Problem to solve:
Copy out only the lines starting at the one containing "This screenshot has" and ending at the one containing "tap(1188, 931)". Change "sidebar panel" to "navigation panel" and leave everything else untouched.

Input rows:
####################

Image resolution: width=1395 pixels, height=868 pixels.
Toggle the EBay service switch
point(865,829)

####################

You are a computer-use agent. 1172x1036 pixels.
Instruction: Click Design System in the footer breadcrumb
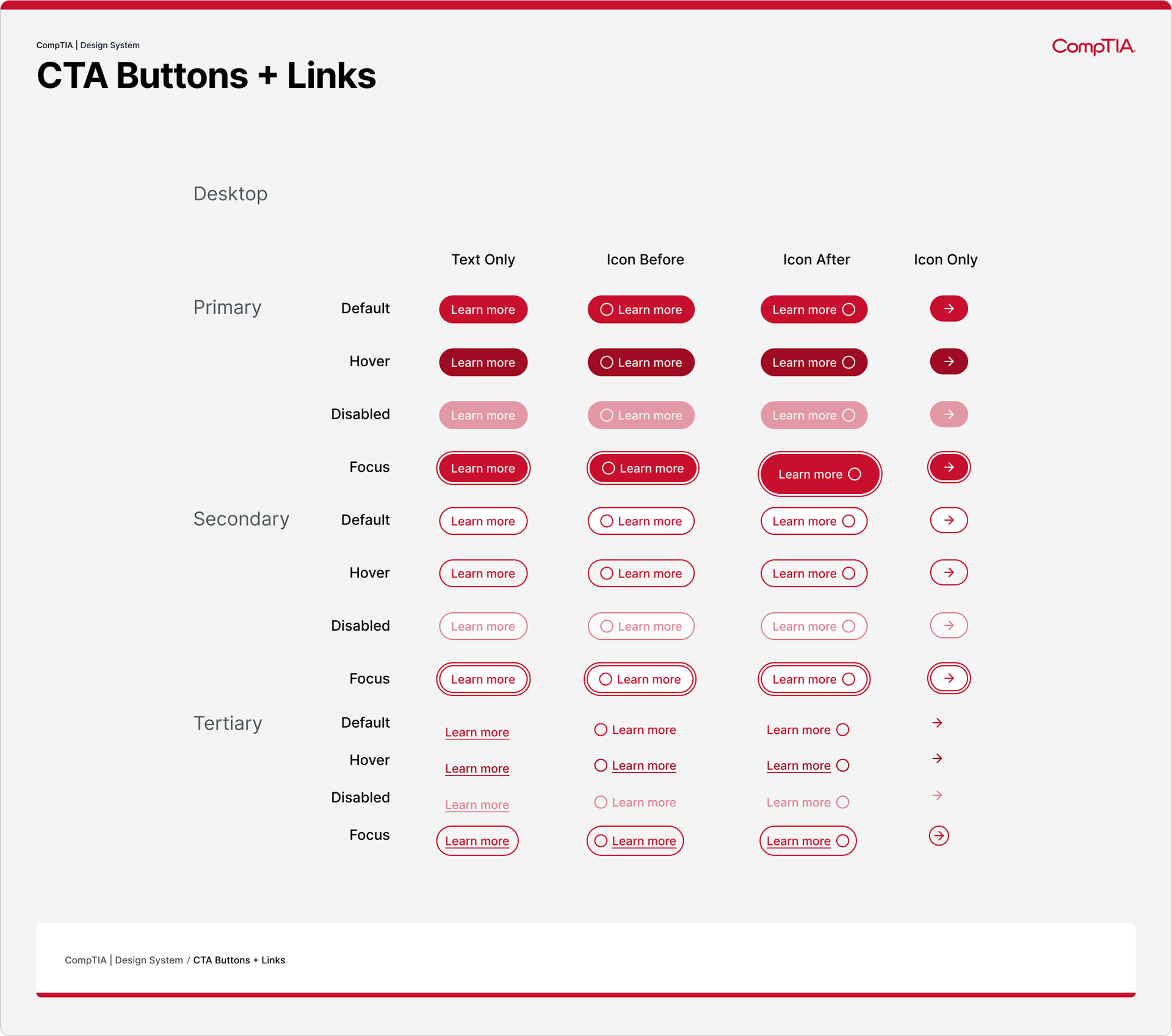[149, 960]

####################

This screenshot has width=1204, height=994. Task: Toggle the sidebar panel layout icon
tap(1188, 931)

####################

Task output:
This screenshot has width=1204, height=994. Task: Toggle the navigation panel layout icon
tap(1188, 931)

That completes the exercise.